万国博覧会・国際博覧会を知ろう① 寄稿・桜井 悌司(元ジェトロ監事・展示事業部長)

◆国際博覧会の性格と種類
国際博覧会を理解する上で、知っておかねばならないことは、国際博覧会条約の存在である。1928年に締結され、同年、この条約に基づき、国際博覧会事務局(BIE)がパリに設立された。現在BIE加盟国は、181か国で、今年になって、北マケドニアとトリニダード&トバゴが加盟した。国際博覧会の開催地は、加盟国の投票によって決定される。
現在の博覧会条約は、1988年に改正が行われた。その背景には、1960年代から80年代にかけて、不規則に乱立して開催されたことにある。国際博覧会は、主催するにせよ、参加するにせよ巨額の経費がかかる。そこで、BIEは、「登録博覧会」と「認定博覧会」という考えを導入した。
「登録博覧会」は、従来の一般博覧会と特別博覧会のカテゴリーを一本化して、会期が6ヶ月以内の国際博覧会をいう。5年に1回開催される。原則、主催国が参加国にパビリオン建設地を無償で提供し、参加国が自分たちの経費でパビリオンを設計し、建設する。ただし、発展途上国は合同館等を設置し、そこに展示する。
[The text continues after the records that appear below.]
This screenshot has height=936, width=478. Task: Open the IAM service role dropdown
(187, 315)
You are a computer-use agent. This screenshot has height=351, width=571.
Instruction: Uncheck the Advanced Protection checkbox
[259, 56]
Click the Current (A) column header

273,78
テーマは普遍的なもので、会場面積は無制限となっている。

「認定博覧会」は、5年間隔で開催される「登録博覧会」の間に、1回に限り開催が認められる国際博覧会で、会期を3か月以内、会場の総面積を25ヘクタール以内として、展示館の建物は開催国が建設し、各参加国には、最高1000平米を限度として原則無償でスペースを提供することを義務付けた国際博覧会を言う。テーマは専門的なものが多い。
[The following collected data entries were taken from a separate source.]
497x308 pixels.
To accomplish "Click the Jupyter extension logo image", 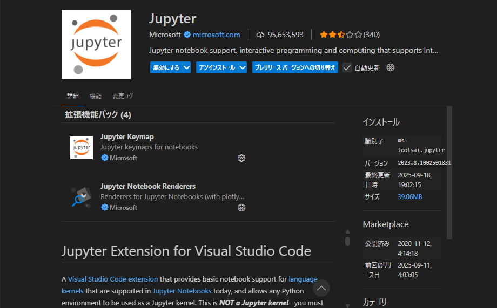I will [x=96, y=44].
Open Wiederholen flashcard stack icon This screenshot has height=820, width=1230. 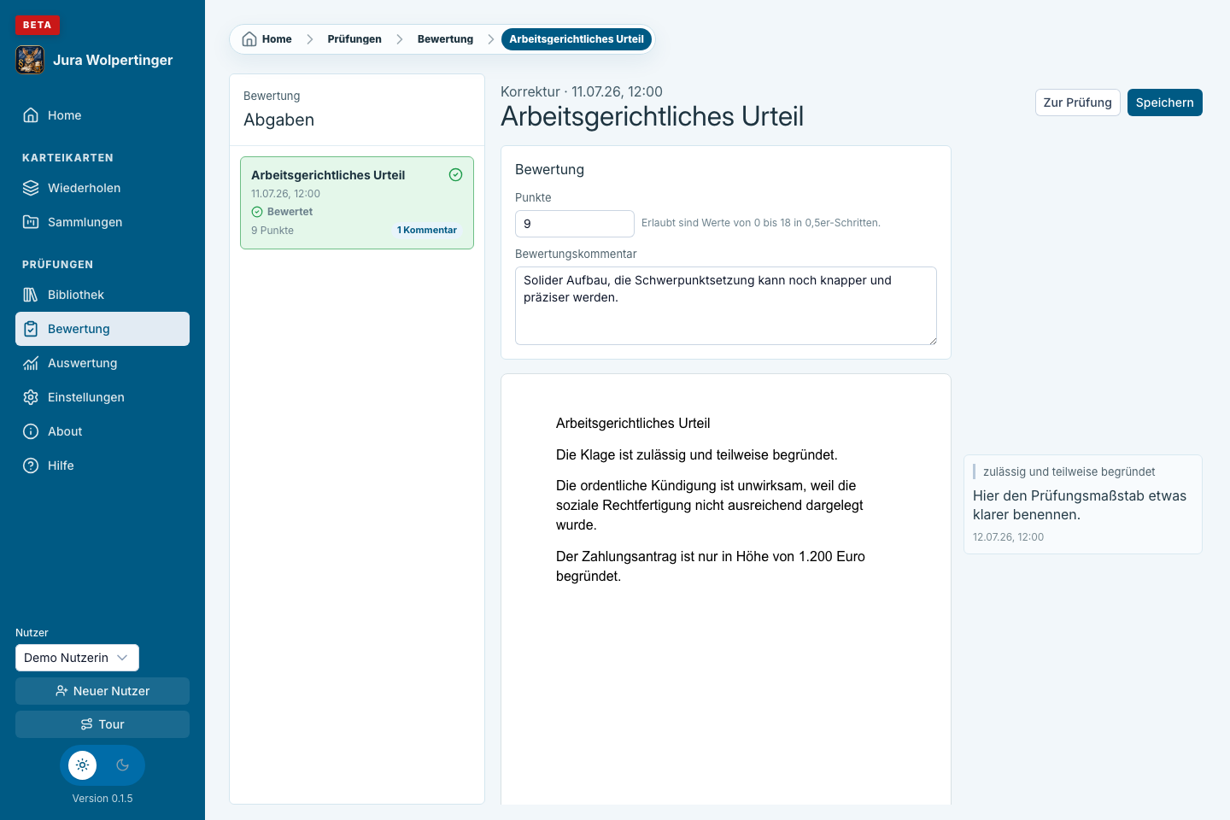point(31,188)
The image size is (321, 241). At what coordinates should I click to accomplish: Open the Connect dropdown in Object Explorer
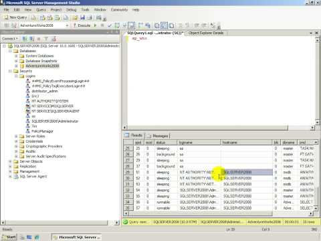10,39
今まで、「万国博覧会」と「国際博覧会」という言葉を使用してきたが、条約や博覧会事務局(BIE)では、「国際博覧会」という言葉を使用している。したがって、「国際博覧会」の中には、「万国博覧会」と「国際博覧会」の2つの博覧会が含まれると理解できよう。最初の「万国博覧会」は、後述する大型の一般博覧会(現在の登録博覧会)でその他の小型の特別博覧会(現在の認定博覧会)を「国際博覧会」(名称は博覧会によって異なる)と考えるとわかりやすい。